I think the original idea was to show that manned lunar missions could do their thing, then the LRV could do the Lunakhod thing, and NASA could claim the best of both worlds.
gndonald
QUOTE (monitorlizard @ Apr 2 2007, 04:30 AM) *
I remember that NASA seriously considered (up to about six months before launch) modifying the Apollo 17 LRV to operate in an unmanned mode after the astronauts left the moon. But it would have had no experiments on board, only the TV camera. Obviously, science return would have been minimal, and Apollo was so hurting for money by then that the idea was abandoned. Still, the idea of poking around Shorty Crater, possibly scuffing up more orange soil, is intriguing. (There may have been some consideration of adding a soil/rock analysis experiment early in the unmanned LRV study.)

I think the original idea was to show that manned lunar missions could do their thing, then the LRV could do the Lunakhod thing, and NASA could claim the best of both worlds.


The ideas being considered in 1967, at least from my reading of the ULRV Hadley-Appennines plan (Download, 14mb) seem to have been much more ambitious than anything the Soviets attempted.
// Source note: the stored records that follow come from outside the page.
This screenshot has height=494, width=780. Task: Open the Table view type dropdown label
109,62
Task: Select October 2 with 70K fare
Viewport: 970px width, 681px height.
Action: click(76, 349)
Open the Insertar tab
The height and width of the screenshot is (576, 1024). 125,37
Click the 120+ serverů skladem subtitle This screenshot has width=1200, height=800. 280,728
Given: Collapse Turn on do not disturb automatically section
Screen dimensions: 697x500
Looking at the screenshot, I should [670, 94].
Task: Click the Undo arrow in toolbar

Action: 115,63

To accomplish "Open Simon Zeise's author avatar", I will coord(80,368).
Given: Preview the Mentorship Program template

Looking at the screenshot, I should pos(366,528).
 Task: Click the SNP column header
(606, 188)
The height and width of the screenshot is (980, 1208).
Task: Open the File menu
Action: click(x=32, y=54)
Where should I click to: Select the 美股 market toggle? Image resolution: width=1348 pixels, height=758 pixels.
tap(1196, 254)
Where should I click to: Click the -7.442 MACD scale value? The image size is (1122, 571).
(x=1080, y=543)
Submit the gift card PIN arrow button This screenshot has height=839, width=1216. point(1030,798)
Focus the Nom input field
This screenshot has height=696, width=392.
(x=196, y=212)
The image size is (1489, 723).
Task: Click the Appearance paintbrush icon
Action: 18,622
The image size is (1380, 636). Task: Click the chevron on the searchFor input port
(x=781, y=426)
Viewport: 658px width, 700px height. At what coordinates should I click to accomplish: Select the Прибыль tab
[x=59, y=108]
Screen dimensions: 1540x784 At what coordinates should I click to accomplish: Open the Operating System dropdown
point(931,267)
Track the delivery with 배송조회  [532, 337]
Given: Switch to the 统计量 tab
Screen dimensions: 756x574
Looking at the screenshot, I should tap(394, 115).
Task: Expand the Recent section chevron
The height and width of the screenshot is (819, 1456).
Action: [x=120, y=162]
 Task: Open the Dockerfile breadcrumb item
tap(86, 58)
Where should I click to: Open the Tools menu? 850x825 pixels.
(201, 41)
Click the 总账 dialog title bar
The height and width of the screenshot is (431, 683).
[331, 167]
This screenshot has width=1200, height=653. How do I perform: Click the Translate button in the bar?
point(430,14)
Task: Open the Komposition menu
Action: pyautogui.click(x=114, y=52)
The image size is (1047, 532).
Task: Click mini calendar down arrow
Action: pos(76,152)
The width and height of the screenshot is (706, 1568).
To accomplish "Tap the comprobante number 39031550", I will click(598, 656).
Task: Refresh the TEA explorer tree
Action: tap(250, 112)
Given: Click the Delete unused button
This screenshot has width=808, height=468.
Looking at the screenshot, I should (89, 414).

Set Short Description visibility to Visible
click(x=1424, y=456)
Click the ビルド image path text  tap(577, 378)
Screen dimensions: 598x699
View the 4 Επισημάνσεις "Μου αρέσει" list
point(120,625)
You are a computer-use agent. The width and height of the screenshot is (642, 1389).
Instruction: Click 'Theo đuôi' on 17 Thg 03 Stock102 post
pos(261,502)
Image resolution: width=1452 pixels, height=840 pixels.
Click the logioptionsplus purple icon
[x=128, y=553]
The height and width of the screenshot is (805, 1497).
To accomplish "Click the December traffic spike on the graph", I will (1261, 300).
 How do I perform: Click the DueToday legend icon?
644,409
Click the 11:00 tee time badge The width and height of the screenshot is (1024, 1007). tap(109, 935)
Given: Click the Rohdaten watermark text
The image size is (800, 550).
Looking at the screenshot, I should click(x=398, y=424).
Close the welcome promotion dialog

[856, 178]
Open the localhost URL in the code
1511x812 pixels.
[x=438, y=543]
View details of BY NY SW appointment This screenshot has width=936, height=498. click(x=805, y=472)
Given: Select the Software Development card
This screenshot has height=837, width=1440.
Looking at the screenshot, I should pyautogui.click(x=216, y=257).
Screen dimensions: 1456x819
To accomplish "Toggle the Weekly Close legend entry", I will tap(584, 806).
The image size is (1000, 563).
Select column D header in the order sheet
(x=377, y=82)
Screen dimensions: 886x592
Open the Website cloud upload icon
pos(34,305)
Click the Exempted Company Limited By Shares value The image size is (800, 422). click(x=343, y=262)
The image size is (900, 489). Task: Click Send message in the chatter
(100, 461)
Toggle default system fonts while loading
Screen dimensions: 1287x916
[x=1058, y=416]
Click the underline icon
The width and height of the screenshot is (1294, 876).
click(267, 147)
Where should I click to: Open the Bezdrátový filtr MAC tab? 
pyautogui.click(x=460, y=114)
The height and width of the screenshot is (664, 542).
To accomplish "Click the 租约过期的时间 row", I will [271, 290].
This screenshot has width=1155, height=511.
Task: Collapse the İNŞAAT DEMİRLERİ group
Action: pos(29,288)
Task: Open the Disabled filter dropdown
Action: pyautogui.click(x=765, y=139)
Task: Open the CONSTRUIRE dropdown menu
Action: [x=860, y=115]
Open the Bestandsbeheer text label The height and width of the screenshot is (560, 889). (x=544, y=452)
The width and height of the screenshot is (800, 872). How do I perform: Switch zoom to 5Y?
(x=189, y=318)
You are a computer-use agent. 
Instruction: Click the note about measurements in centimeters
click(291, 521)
Travel distance was 800km (500 miles), it was to lay geophysical sensors (seismographs?) along the route, take soil samples (to be taken back to Earth aboard an Apollo mission) and finally act as a landing beacon for the Apollo sent to pick up the samples.

It seems to have evolved from a plan(1963)(Download, 3mb) to use Saturn 1bs to send site surveying rovers to the locations chosen for the manned landings to check out the situation 'on-the-ground' before committing humans to the actual mission.
monitorlizard
For those of you who can't wait for Phil Stooke's book to come out, I suggest trying to find:

David J. Shayler--Apollo: The Lost and Forgotten Missions (2002/reprinted 2006)

This is a wide-ranging book covering everything from the early 1960's Apollo Applications Program planning to the last attempt to add to the manned lunar program, the lunar polar mapping mission, a 28-day Apollo mission proposed for the 1973-1974 time frame. Of interest to readers of this thread, there are maps of proposed EVA routes for an Apollo 17 at the Marius Hills, Apollo 18 at Copernicus, Apollo 19 at Hadley Rille (different from Apollo 15's site), and Apollo 20 at the rim of Tycho (to retrieve Surveyor 7 parts, among other things). But this book just touches on these missions. I'm sure it has nowhere near the depth that Phil Stookes' book will ( I plan to buy both ). There are fascinating things in Shayler's book, though, such as a photo of a lunar motorcycle considered in early mobility studies. Lots of other cool drawings and photos, too.

Despite the 2006 reprint, this is a somewhat difficult book for buyers to find, at least in the U.S. If you have problems, I suggest bookfinder services, such as www.abebooks.com.